Is an unofficial quota system for food bank vouchers operating at job centres? One man who called into a food bank in this London borough recently said he was told by his job centre that they’d given out 15 vouchers already that week. Persuading the staff there that he was in need was hard work. He said he did get a voucher eventually, but his experience begs a question. How many people in genuine need of an emergency supply of food are now being refused a food voucher by job centres?

There’s already a substantial level of need in this borough – a fairly typical one for London, with its pockets of deprivation. Between April 1 2013 and the end of January this year, Trussell Trust food banks in the borough fed 3,225 people (1937 adults and 1288 children). There was a month on month increase in clients from the middle of last year leading up to Christmas.

Everyone who received emergency help will have needed to present a voucher. But it’s vital to get a clearer idea of how many are trying to access help through job centres and are being refused that essential piece of paper.
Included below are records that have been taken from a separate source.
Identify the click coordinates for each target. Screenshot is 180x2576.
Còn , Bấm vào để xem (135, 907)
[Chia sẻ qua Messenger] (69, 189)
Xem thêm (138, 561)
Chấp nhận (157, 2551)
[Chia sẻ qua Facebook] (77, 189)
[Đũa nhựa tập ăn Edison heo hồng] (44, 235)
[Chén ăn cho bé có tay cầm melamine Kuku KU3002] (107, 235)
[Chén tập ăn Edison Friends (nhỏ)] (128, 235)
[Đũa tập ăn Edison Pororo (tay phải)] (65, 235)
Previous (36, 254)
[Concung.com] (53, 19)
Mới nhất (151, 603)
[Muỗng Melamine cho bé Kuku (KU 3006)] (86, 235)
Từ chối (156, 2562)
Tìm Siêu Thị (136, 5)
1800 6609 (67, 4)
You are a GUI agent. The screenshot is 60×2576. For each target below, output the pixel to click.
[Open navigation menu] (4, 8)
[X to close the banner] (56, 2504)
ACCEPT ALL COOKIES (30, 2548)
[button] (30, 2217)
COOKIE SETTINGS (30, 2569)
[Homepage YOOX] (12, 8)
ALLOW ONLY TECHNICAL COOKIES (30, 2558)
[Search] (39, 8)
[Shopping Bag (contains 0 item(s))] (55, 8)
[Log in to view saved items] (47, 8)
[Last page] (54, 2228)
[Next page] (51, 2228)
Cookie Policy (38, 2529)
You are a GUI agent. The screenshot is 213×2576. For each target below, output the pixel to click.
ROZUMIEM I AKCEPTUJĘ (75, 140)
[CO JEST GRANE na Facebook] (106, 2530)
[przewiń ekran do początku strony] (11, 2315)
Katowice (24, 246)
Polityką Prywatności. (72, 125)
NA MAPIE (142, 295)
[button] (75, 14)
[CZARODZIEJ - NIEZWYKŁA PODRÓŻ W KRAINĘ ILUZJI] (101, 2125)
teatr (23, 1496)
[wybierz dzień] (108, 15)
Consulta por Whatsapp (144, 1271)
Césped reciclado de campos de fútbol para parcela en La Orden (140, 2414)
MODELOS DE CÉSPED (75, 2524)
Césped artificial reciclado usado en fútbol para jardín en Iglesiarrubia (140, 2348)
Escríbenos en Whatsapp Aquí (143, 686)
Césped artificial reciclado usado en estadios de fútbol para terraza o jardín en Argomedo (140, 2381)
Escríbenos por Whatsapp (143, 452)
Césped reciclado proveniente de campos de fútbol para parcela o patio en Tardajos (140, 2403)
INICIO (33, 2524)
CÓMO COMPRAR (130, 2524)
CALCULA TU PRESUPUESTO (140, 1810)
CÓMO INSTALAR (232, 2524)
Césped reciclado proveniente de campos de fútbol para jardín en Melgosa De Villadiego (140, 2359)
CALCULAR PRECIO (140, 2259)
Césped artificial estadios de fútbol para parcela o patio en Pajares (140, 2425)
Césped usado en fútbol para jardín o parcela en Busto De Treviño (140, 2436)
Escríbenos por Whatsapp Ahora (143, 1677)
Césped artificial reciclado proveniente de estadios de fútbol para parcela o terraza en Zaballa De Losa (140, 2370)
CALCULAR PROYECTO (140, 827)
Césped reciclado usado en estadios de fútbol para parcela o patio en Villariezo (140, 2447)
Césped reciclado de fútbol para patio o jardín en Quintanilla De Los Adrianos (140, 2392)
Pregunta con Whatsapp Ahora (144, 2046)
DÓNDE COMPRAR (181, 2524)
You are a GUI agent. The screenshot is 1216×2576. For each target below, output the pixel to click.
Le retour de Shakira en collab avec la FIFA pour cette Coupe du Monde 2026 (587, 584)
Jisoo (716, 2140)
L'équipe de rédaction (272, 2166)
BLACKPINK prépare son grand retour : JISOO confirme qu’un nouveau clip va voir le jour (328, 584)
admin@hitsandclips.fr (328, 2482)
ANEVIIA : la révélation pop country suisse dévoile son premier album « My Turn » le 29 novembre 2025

With the number of people having their benefits sanctioned, or experiencing other delays (for example while their employment and support allowance entitlement is reassessed) on the increase, are job centres under orders to limit vouchers?

Accessing help to eat at short notice is becoming a fact of life for a growing number of people in this very average area of London. One experienced food bank helper here, whose day job is as an outreach worker in children’s services, says that half of the people coming to his food bank are there because of benefit sanctions. He adds: ‘A lot of them are on housing benefit. They have a roof over their heads, but they still have to eat.’ The most worrying thing is that they may be the ‘lucky’ ones, who managed to get their hands on that all-important voucher.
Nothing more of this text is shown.